Imagine my delight, then, when A Conspiracy of Paper turned out to be more of a hard-boiled detective novel than a boring saga about a eighteenth century family of stock traders. Ben Weaver, a former prizefighter, became a thief-taker and returner of lost property after an injury forced him from the ring. Estranged from his Jewish family and name, Ben ekes out a respectable living catching robbers and taking other odd jobs. But after his father's death in a horse carriage hit-and-run, a young gentleman appears at his door. The death was no accident, he claims, and neither was the alleged suicide of his own father. The deaths are linked, but only after an investigation that takes him from the theatre to Exchange Alley will Ben determine how. We meet a beautiful lady, a whore without a heart of gold, wealthy businessmen who will stop at nothing to ensure the success of their big deal, and the world's first modern crime lord as we follow Ben's investigation of his father's machinations in that newly minted institution, the stock market.

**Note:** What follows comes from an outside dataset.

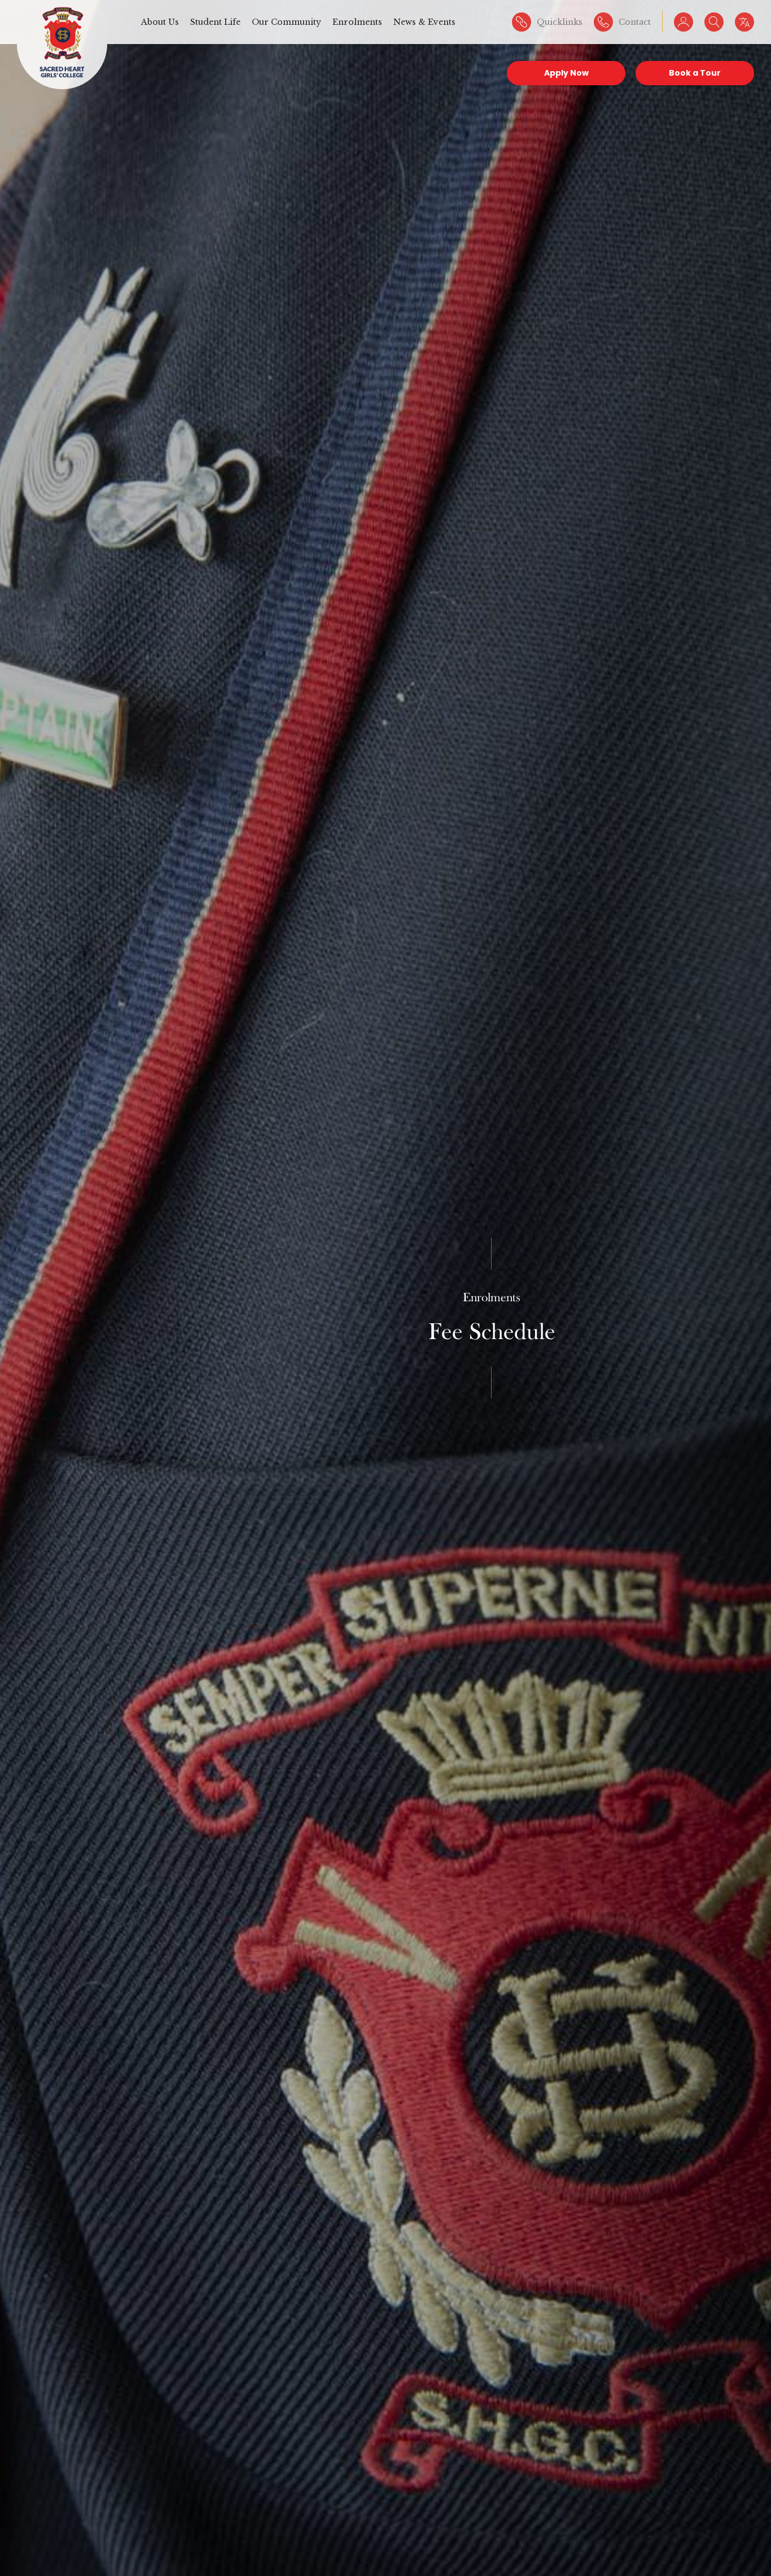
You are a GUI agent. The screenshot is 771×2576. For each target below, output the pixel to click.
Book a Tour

Aside from a few rather gratuitous jabs at the corporation and a couple of villains who get a little monologuey, Liss's first novel is uniformly superb, with plenty of informative historical detail to flesh out the potboiler mystery plot. Ben is a detective in the best Sam Spade mold and his dissolute doctor friend echoes a more decadent version of Watson. I am excited about the book's two sequels.